Autore tra le altre di parte del repertorio antico di Roberto Vecchioni, citare Luci a San Siro credo basti a dare l’idea, oltre che a brani per Mina, E poi…, Raffaella Carrà, Rumore, e tante sigle, anche lui come Luigi, da Gundam a Woobinda, passando per Judo Boy e tanti altri, oltre che ideatore e autore di tanti programmi tv, da Canzonissima a Drive In, con tutto quello che potete immaginare nel mezzo, persona curiosa e sensibile, sorta di artista rinascimentale come sembra un tempo fosse destino di chi finiva per entrare nel mondo della musica, io Andrea lo ho conosciuto di recente, già in epoca Covid, avendo entrambi una amica comune, la cantautrice Alessandra Machella, e avendo tutti e tre preso parte a una lezione a distanza, ora si chiamano Webinar, organizzata per l’Università di Macerata dal professor Massimiliano Stramaglia per il corso di Pedagogia sociale e della famiglia, dal titolo Ieri, oggi, la musica. Anche nel suo caso, quindi, a farci conoscere la mia attenzione verso il mondo della cantautrici, il professor Stramaglia ha studiato il mio vecchio libro su Lady Gaga e è stata Machella, già parte della prima antologia Anatomia Femminile, uscita dieci anni fa precisi, a fare da tramite.

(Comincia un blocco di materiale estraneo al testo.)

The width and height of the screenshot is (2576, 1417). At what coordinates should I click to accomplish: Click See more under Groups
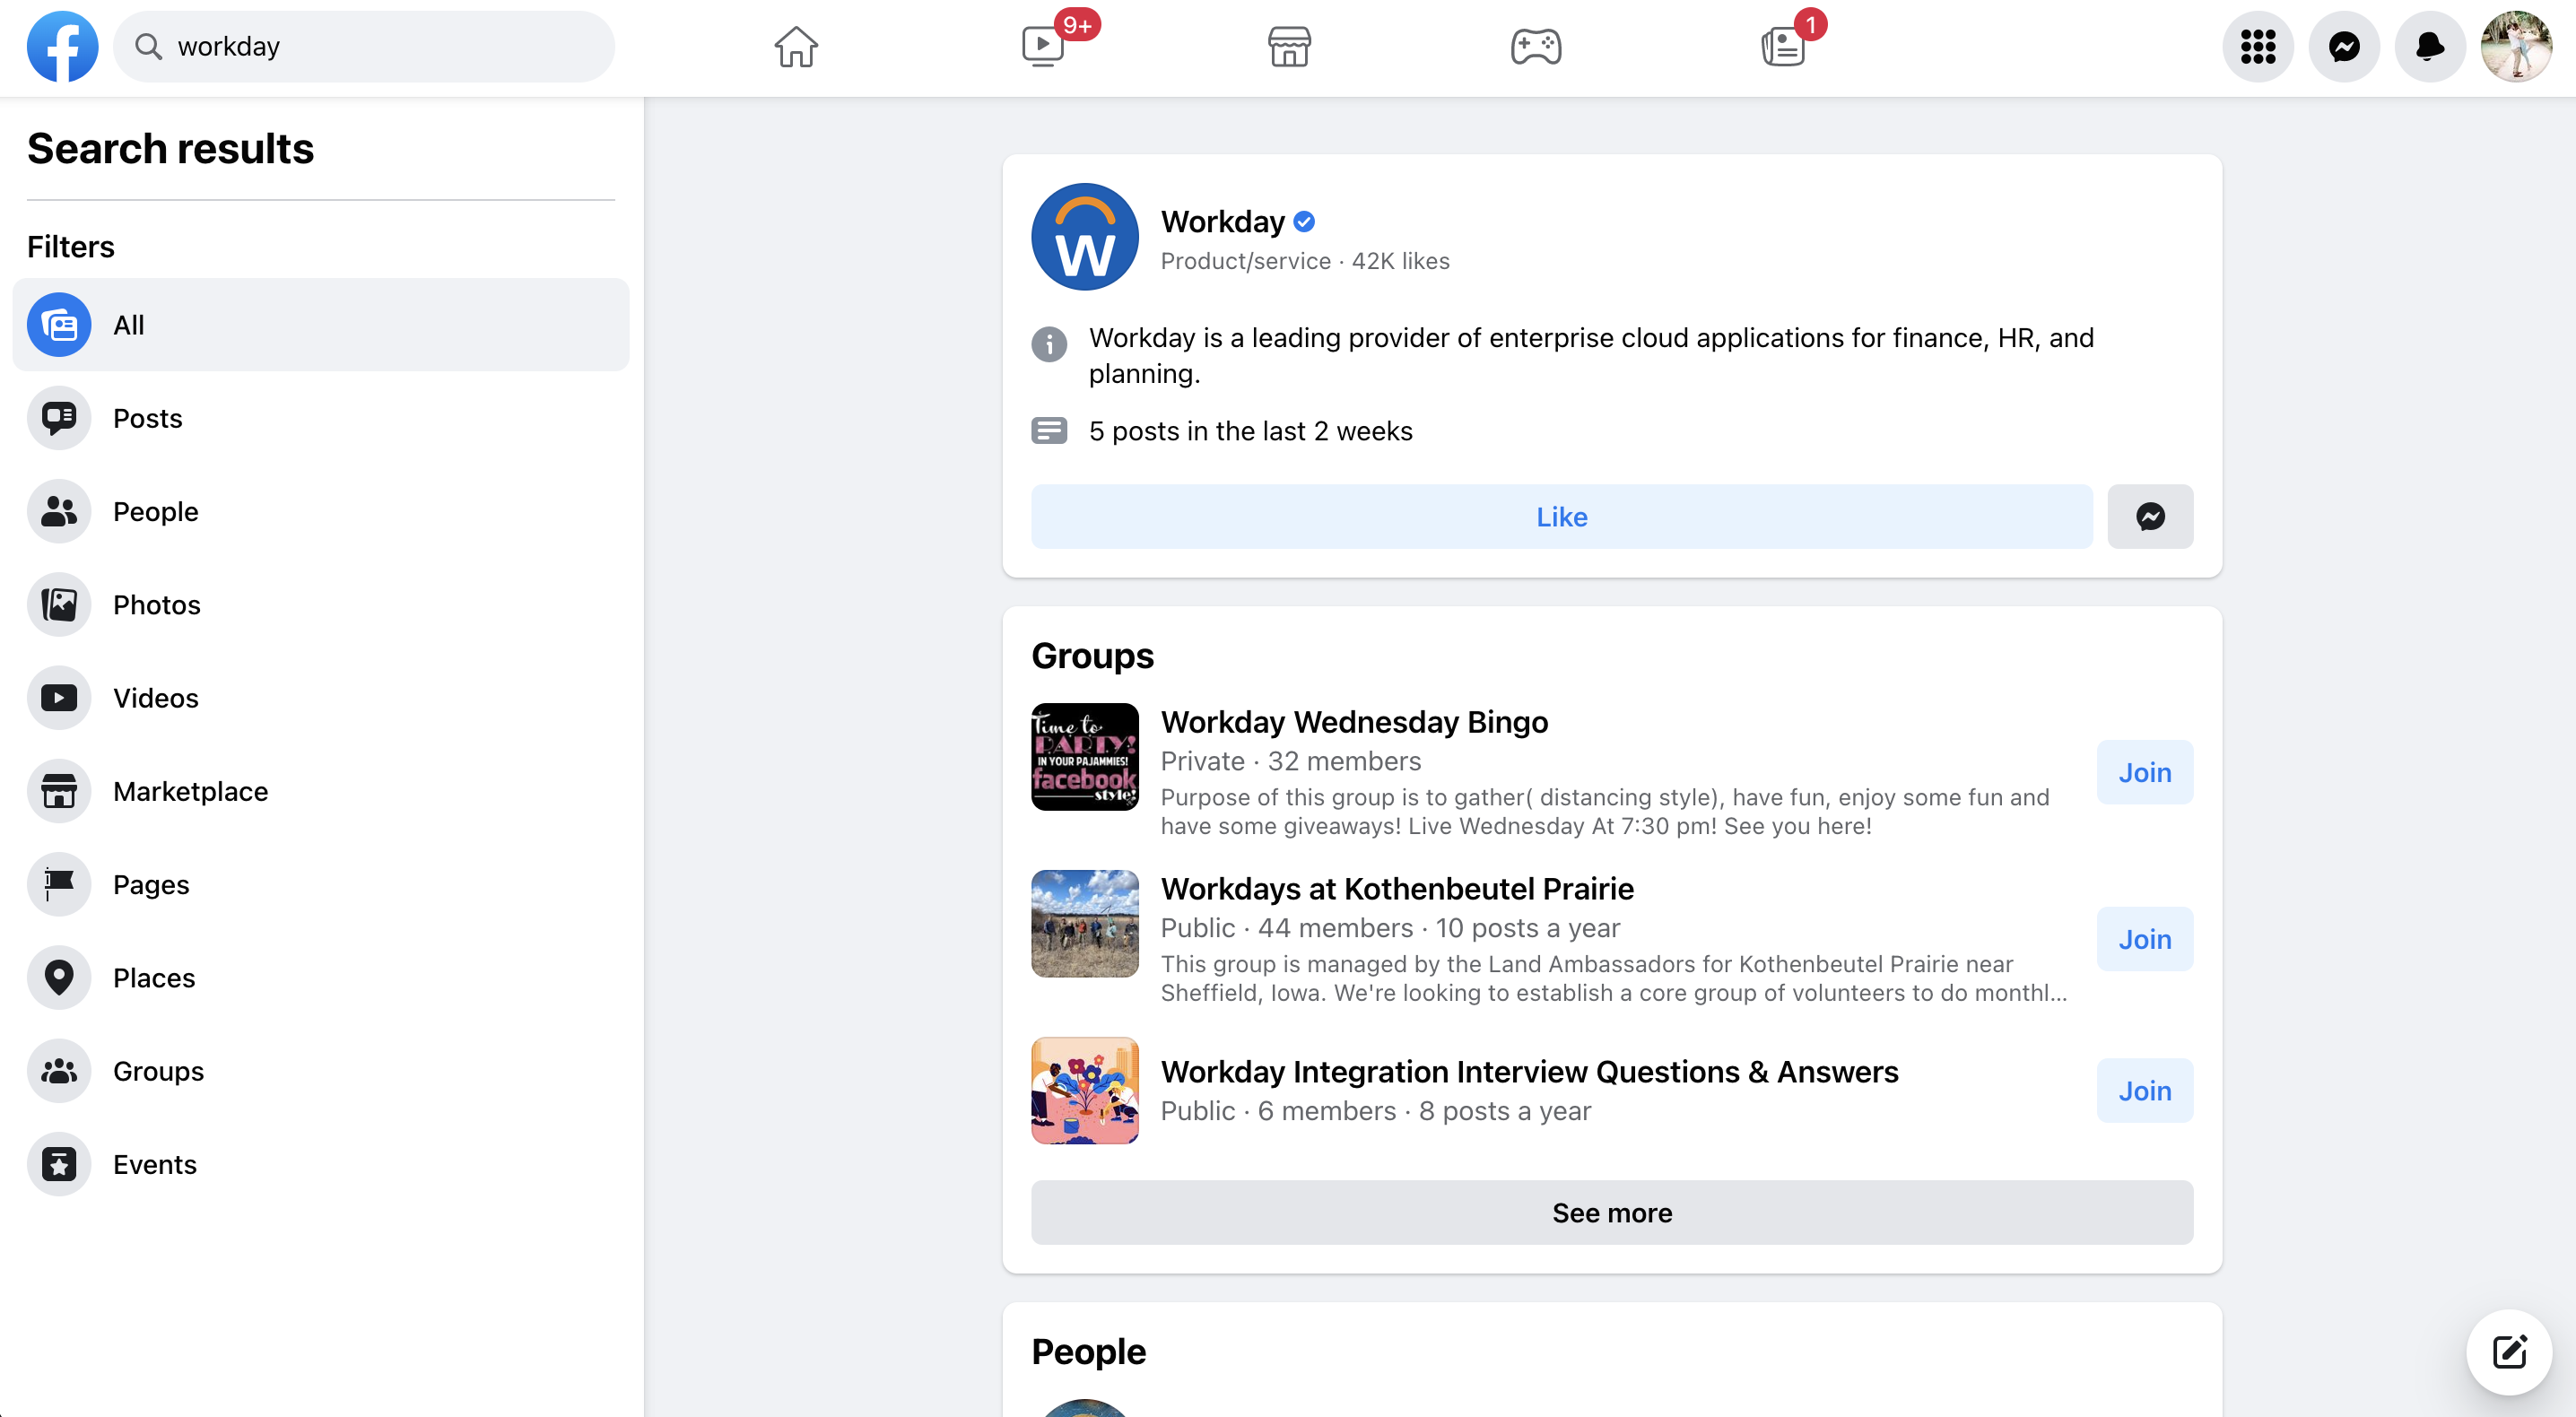coord(1611,1213)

Con Andrea abbiamo fatto alcune riunioni, sempre a distanza, lui con perenni difficoltà a connettersi, a capire come entrare dentro la piattaforma di condivisione video, sempre e comunque pronto alla battuta e a raccontare al volo aneddoti frutto di una vita intensa, sempre a contatto con l’arte, e poi abbiamo condiviso questa esperienza surreale, parlare a una platea di oltre trecento studenti, tutti nelle proprie stanze, in ciabatte, immagino, vicini ma, mai come ora, lontani.

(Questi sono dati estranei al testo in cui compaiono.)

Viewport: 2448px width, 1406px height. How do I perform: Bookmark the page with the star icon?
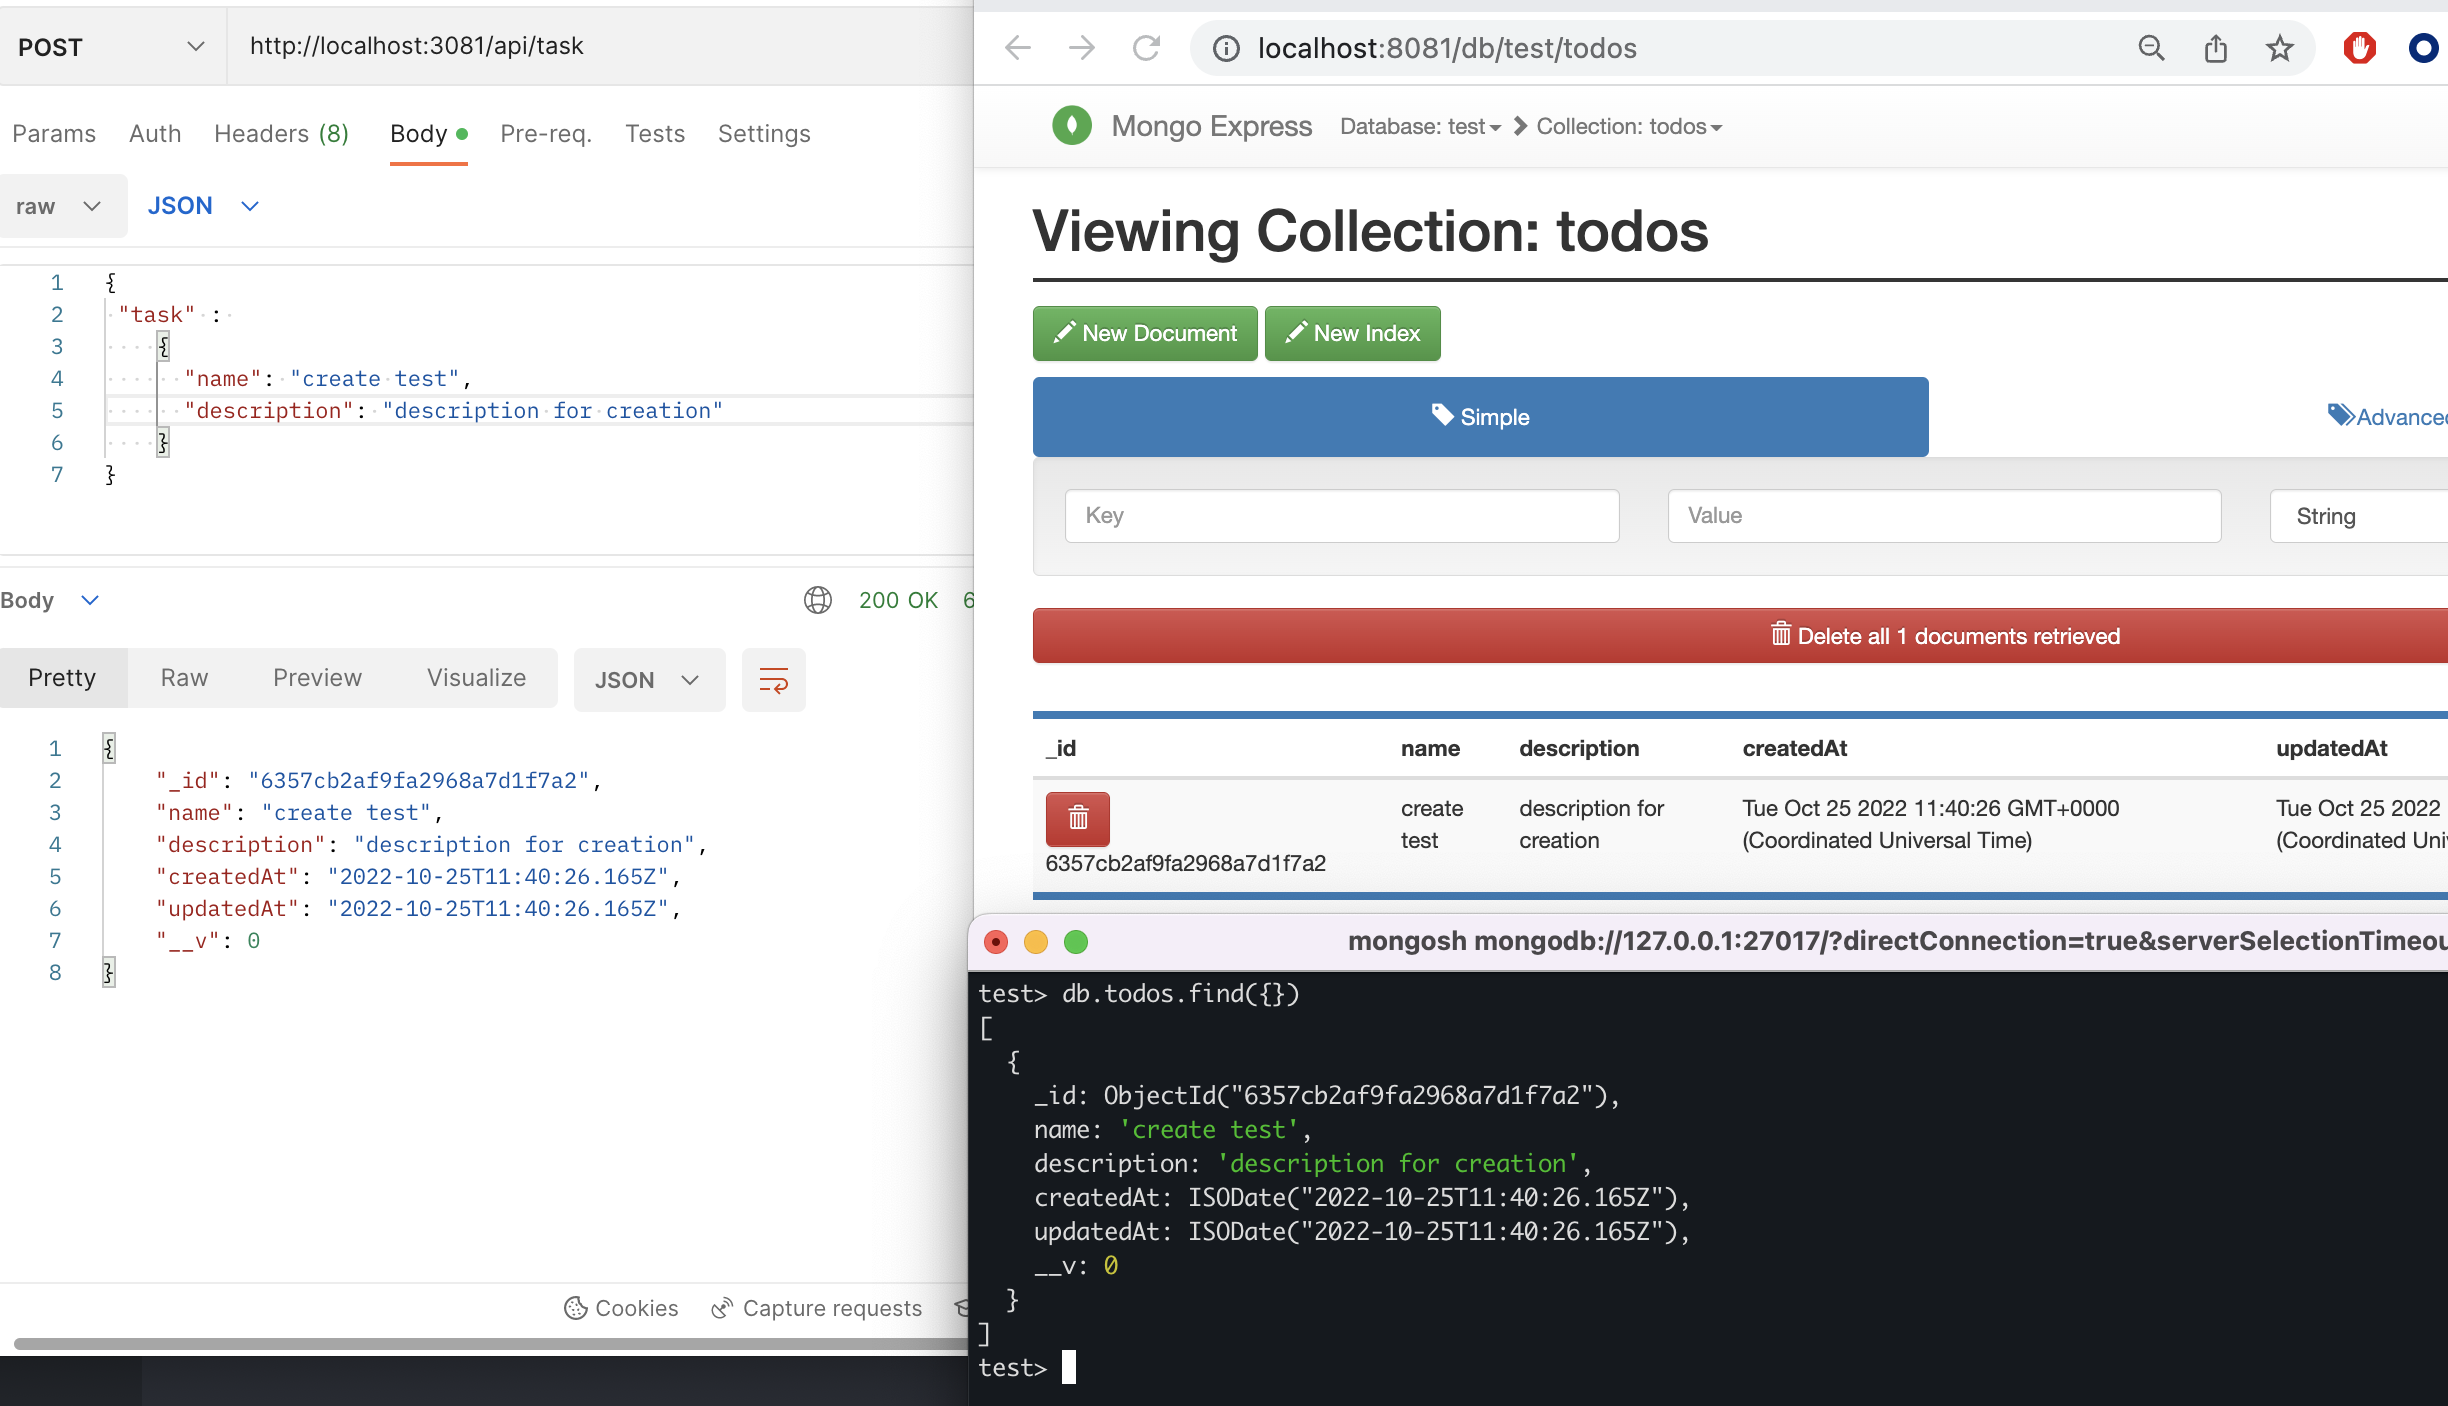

Andrea mi è parso un personaggio degno della sua storia, non sempre accade così, forse un po’ perplesso per la china che la musica oggi ha intrapreso, i suoi settantotto anni usati come scudo più che come giustificazione per il suo faticare a capire logiche che, a ben vedere, tanto logiche non sono.

Nel giro di due giorni, tre, se ne sono andati, sono morti, usiamo le parole corrette di fronte a chi le parole ha sempre usato con tanta cura, due tra gli autori più importanti della seconda parte del secolo scorso, Luigi Albertelli, classe 1934, e Andrea Lo Vecchio, classe 1942. Entrambi recentemente hanno collaborato con due cantautrici, Luigi producendo Furia, Andrea firmando con Machella un libro di poesie scritte a quattro mani, L’amore è qui.

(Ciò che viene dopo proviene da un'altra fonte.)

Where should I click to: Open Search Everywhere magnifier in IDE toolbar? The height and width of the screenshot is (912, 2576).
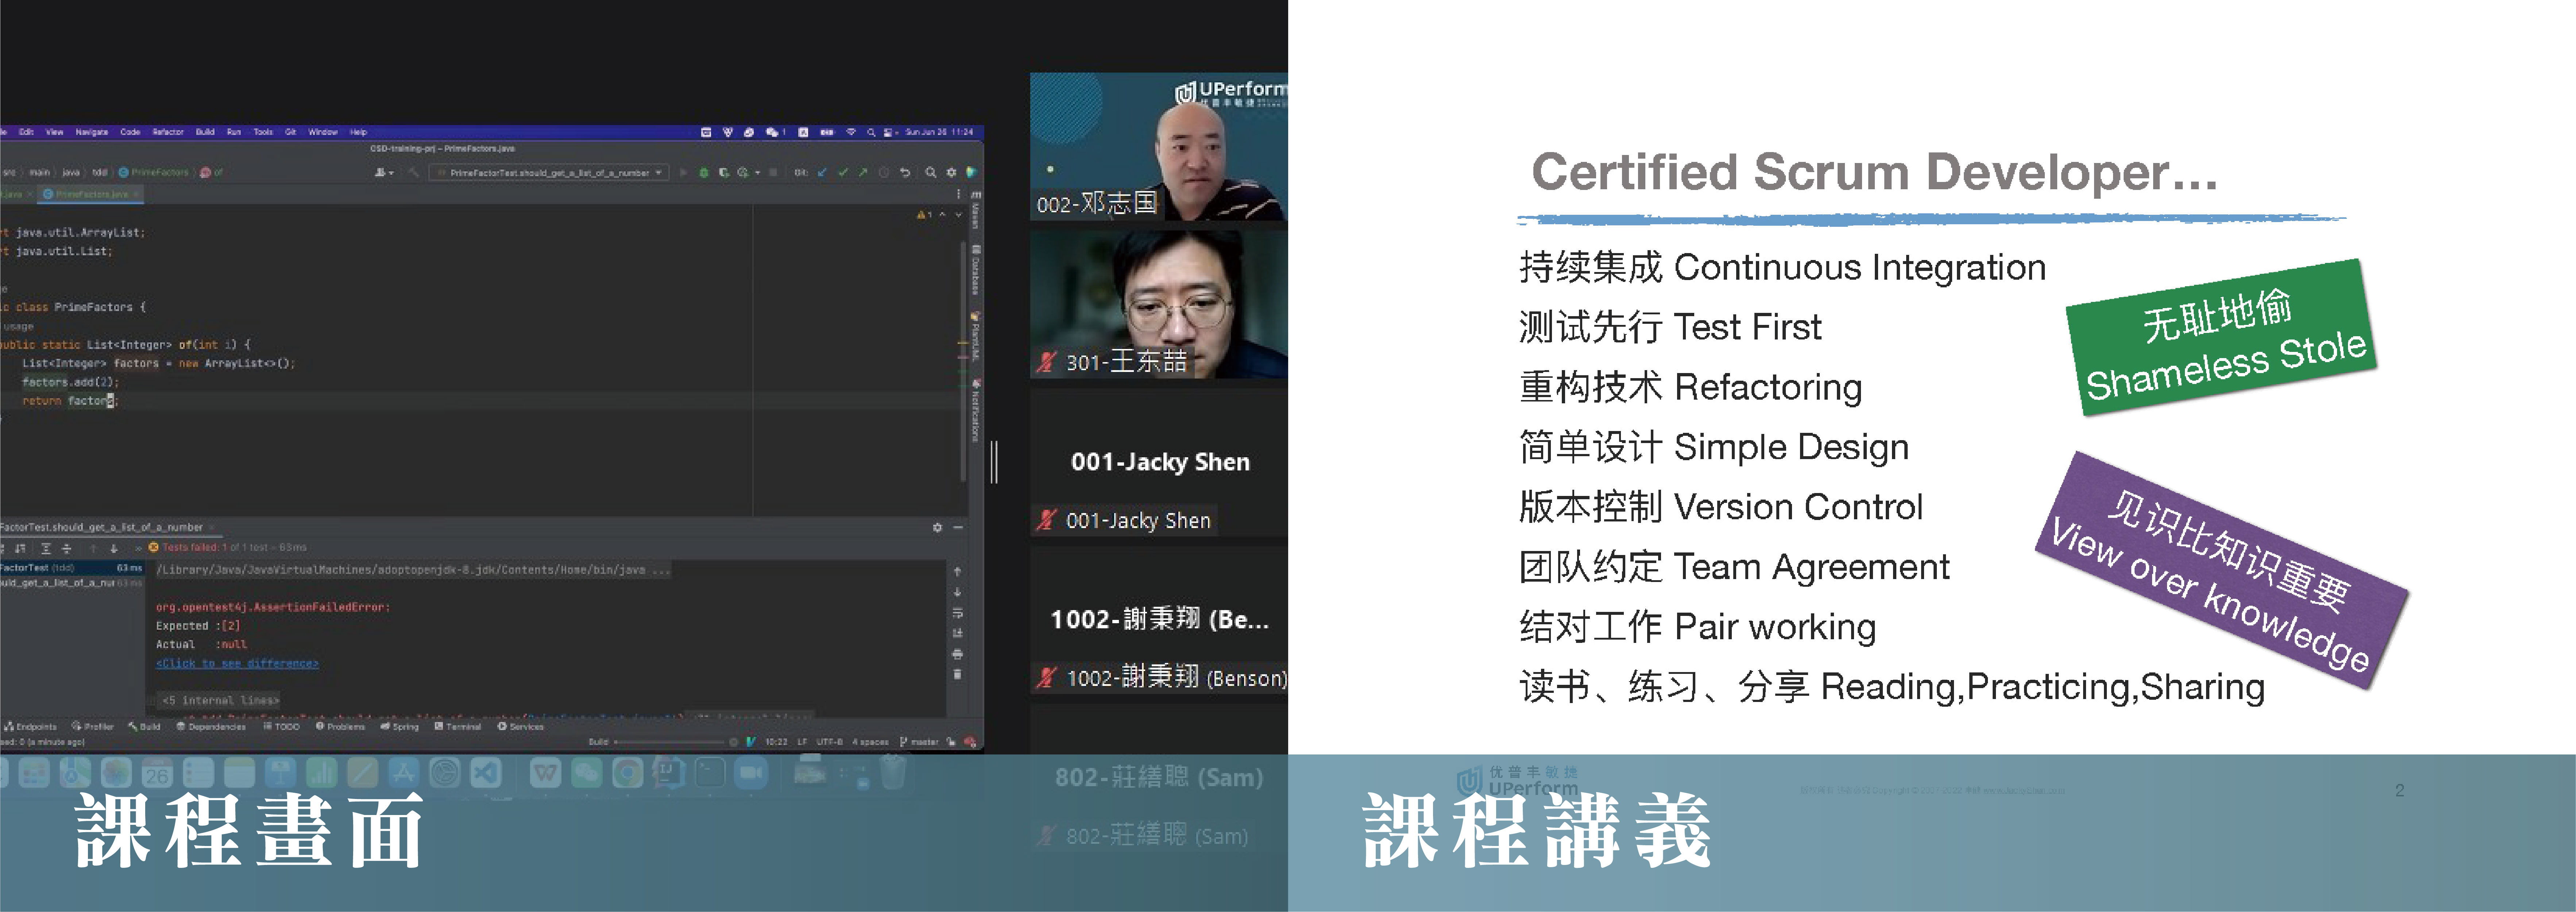pyautogui.click(x=930, y=172)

Andrea se n’è andato per il Covid, lo malediva solo poche ore prima della sua morte, indicandolo come una sorta di nuova peste che ti isola, e auspicando una vittoria imminente, vittoria che non è avvenuta. Io non amo scrivere coccodrilli, questo direi che non rientra affatto in quel genere di scritti, volevo però rendere omaggio a due grandi persone e a due grandi autori, ringraziando la sorte che me li ha fatti incontrare e conoscere.

A dimostrazione che l’arte è arte e che, come dicevo sopra, le canzoni non sempre rispondono appieno alle intenzioni dei suoi autori, o almeno non solo, vorrei chiudere questo capitolo del mio diario del secondo lock down con i versi della sigla finale di Goldrake, cartone animato che più di ogni altro ho amato da bambino, testo che ha Luigi come autore, ma che vi inviterei a andare a ascoltare nella malinconica versione del cantautore Alessio Caraturo. Si può cominciare a parlare di musica e di critica musicale citando Fossati e finire con Goldrake? Sì, evidentemente si può.

“Vai, contro i mostri lanciati da Vega/ Vai, che il tuo cuore nessuno lo piega/ Con te, la razza umana non morirà/ Invincibile sei, perché Actarus c’è/ Che combatte con te, dentro te/ Va, distruggi il male, e va”.